===== PASSAGE CHOISI =====

Un an après la parution du concept album ''Jésus L'aventurier'', les joyeux auvergnats de Jack Dupon, hybride démentiel entre The Residents et Etron Fou Leloublan, reviennent avec un album live ''Tête de chien''. Le livret nous présente le groupe sous trois aspects, l'aspect réel (pour peu que le groupe ne soit pas né de nos fantasmes les plus féconds), l'aspect scientifique (avec les rayons X rappelant la couverture de l'album ''Ars Longa Vita Brevis'' de The Nice confectionnée par Gered Mankowitz), et l'aspect irréel (illustrée par les pâtes à modeler représentant le groupe au grand complet). Ces trois aspects ont pour dénominateur commun, la musique de Jack Dupon.
De ces monstres et aventuriers présents sur le précédent album, Jack Dupon n'en a retenu que cinq dont trois,
culminant à plus de dix minutes et flirtant presque avec les 20 pour 'Modestine'. Face à cette évidente difficulté, le groupe s'en sort vainqueur, créant des atmosphères variées grâce notamment à la structure en questions/réponses vocales et instrumentales sur le dernier titre, l'ambiance étouffante de 'Butch' avec son solo de basse déglinguée (ou son solo déglingué de basse). Le groupe s'autorise même quelques variantes non négligeables. Si la version studio de 'Margaretta' semblait refléter les affres sentimentales mais toutefois joyeuses d'un pilier de comptoir, sa version live, plus sombre débute par les errements de la guitare, cherchant une boucle pour déposer la voix d'outre-tombes de Philippe Prebet, plus compréhensible. Le travail sur les voix semble beaucoup plus clair y compris dans la version d''Ulysse', chantée par le bassiste Arnaud M'Doihoma, avec la gouaille d'un chanteur d'opéra sous acide.

=====

À FAIRE
1) Veuillez recopier mot pour mot un extrait du passage choisi : commencez aux mots "Un an après" et arrêtez-vous après "de Jack Dupon.".
2) Répondez à ces questions sur le passage choisi :
(a) Quel est le titre de l'album live du groupe ?
(b) Qui a confectionné la couverture de l'album « Ars Longa Vita Brevis » de The Nice ?
(c) Quel bassiste chante la version d'« Ulysse » ?

===== DONNÉES CI-DESSOUS =====

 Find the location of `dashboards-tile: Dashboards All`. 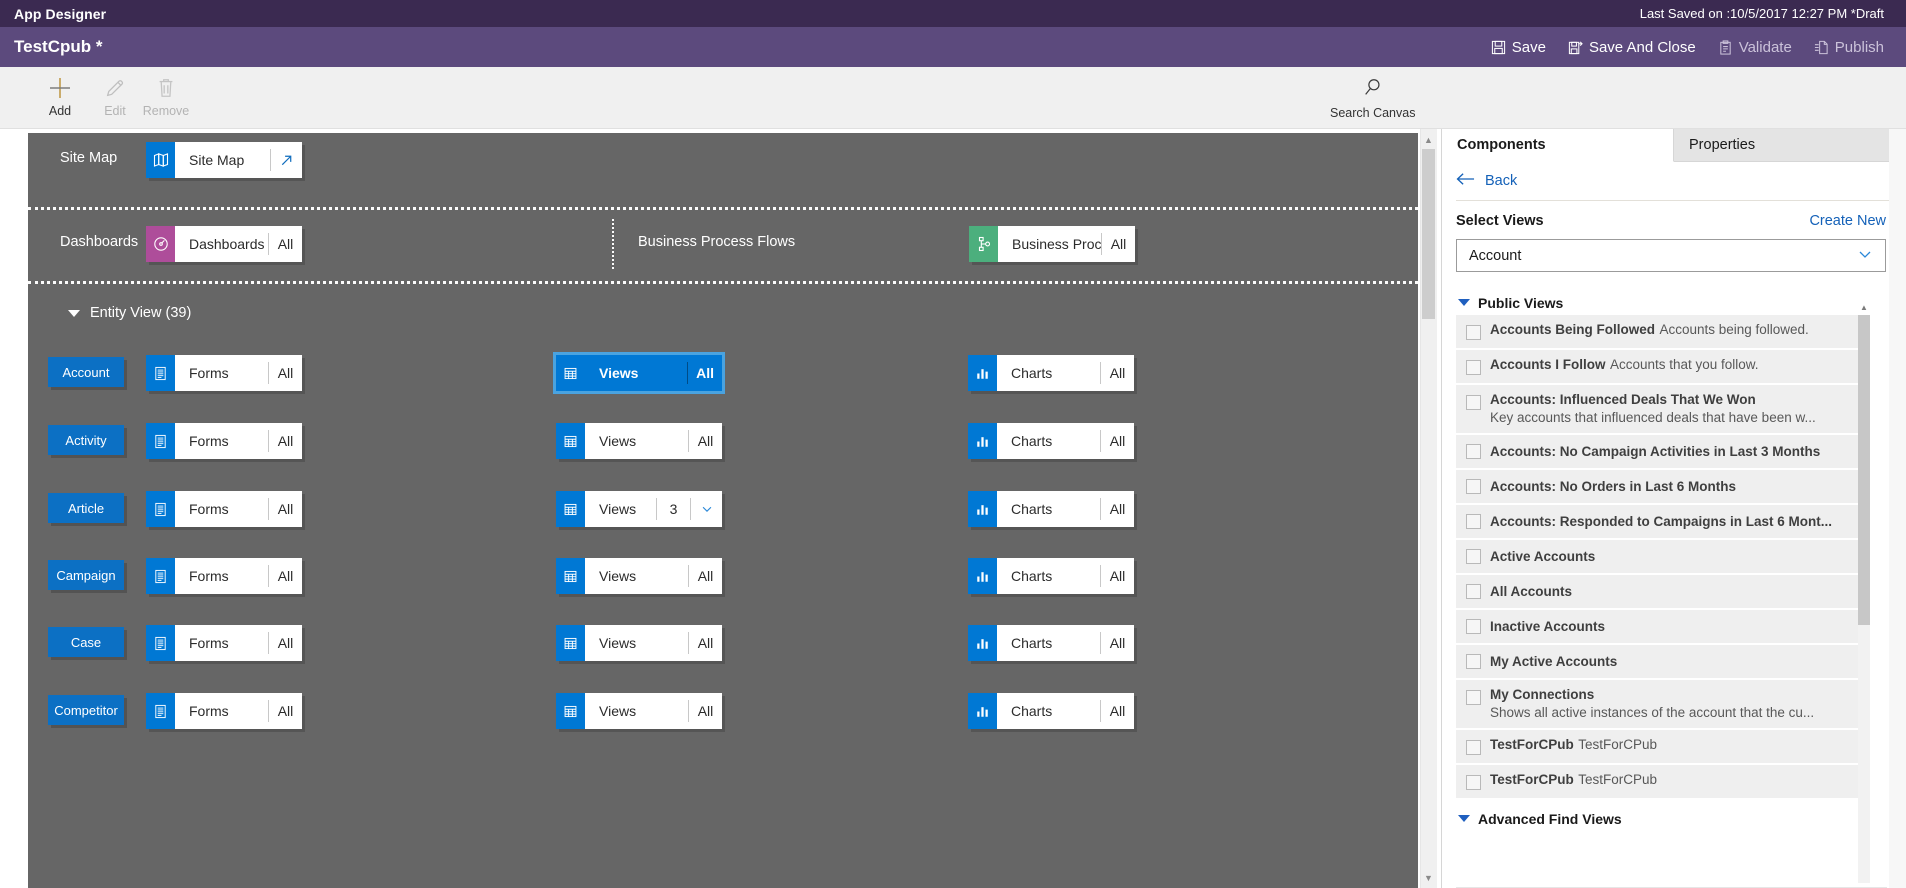

dashboards-tile: Dashboards All is located at coordinates (224, 244).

=====

RÉPONSES NUMÉROTÉES
1)
Un an après la parution du concept album ''Jésus L'aventurier'', les joyeux auvergnats de Jack Dupon, hybride démentiel entre The Residents et Etron Fou Leloublan, reviennent avec un album live ''Tête de chien''. Le livret nous présente le groupe sous trois aspects, l'aspect réel (pour peu que le groupe ne soit pas né de nos fantasmes les plus féconds), l'aspect scientifique (avec les rayons X rappelant la couverture de l'album ''Ars Longa Vita Brevis'' de The Nice confectionnée par Gered Mankowitz), et l'aspect irréel (illustrée par les pâtes à modeler représentant le groupe au grand complet). Ces trois aspects ont pour dénominateur commun, la musique de Jack Dupon.

2)
(a) Tête de chien
(b) Gered Mankowitz
(c) Arnaud M'Doihoma